Forget Costco—This Stock Has Made More Millionaires (Part-2)  

This success' secrets? For Procter, consistency matters. Even as economic turmoil lowered the shares, the corporation paid dividends. This led to additional discounted shares, which boosted rebounds.

Another factor is Procter & Gamble's business model and performance. Diapers, toothpaste, and laundry detergent are always needed.

With Tide, Crest, and Pampers, Procter dominates all three categories. This is only a sample. It owns top brands like Dawn dish detergent, Oral-B, and Gillette razors. It leads the market because it can outspend its competitors on marketing, unlike Costco.

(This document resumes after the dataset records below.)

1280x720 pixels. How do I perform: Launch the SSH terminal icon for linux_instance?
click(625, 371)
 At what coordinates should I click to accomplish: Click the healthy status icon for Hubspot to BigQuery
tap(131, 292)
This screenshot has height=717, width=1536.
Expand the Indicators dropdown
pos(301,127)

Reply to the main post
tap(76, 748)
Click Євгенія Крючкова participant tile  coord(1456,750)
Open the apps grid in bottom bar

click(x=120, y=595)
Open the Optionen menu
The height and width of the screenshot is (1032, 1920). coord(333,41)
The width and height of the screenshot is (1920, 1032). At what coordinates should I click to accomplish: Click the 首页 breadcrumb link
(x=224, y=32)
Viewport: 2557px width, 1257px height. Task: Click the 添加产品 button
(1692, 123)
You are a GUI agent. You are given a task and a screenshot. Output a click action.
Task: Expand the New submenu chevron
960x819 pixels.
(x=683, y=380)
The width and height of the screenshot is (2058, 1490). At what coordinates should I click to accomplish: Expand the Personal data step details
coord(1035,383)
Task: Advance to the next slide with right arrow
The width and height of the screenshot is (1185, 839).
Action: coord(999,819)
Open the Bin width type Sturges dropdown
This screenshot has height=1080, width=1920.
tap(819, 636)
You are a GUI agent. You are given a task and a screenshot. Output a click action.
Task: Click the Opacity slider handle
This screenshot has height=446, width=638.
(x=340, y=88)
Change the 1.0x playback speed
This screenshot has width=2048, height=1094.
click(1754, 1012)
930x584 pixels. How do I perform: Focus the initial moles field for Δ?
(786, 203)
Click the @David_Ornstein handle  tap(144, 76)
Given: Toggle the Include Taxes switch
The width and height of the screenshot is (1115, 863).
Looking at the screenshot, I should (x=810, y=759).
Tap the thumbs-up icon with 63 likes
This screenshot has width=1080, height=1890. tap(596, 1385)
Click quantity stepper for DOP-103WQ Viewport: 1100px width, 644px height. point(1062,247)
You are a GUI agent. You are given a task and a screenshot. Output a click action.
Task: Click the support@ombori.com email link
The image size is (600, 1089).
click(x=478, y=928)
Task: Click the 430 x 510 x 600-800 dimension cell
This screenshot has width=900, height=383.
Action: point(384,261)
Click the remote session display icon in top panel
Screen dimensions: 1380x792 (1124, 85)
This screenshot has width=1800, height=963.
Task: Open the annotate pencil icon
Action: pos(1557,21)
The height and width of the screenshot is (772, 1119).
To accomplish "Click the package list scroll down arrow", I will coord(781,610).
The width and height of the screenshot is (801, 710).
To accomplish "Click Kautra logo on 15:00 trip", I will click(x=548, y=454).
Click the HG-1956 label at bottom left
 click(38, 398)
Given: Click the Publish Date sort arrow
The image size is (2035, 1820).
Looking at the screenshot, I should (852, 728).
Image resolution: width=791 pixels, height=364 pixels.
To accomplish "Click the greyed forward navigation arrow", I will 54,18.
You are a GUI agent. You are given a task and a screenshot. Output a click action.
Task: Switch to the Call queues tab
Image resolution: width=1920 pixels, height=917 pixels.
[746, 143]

Because it can out-promote its competitors, Procter is consistent enough to be worth reinvesting dividends in.

This does not mean you must buy P&G over Costco. Costco is an excellent buy. True, the stock is up over 50% in the past year and over 200% over the prior five. P&G shares aren't performing too well. That large Costco increase may be an aberration, not the norm.

It's unlikely to last. The stock's forward-looking price/earnings ratio is 46, which is high for a retailer. A large drop may be coming when the market reconsiders this run-up. Procter & Gamble shares, valued at 25 times this year's estimated per-share profits, are less risky.

P&G has created more millionaires than Costco because investors can firmly keep onto it in good times and bad, but Costco's volatility makes it hard to stick with. A stock is typically most crucial to hold when it's uncomfortable.

The conclusion? You can become a millionaire without owning beautiful growth stocks. Boring, solid names work just as well, if not better. Additionally, the qualities that made Procter & Gamble a millionaire-maker for 40 years could do it again. People will always need to clean their teeth and do laundry.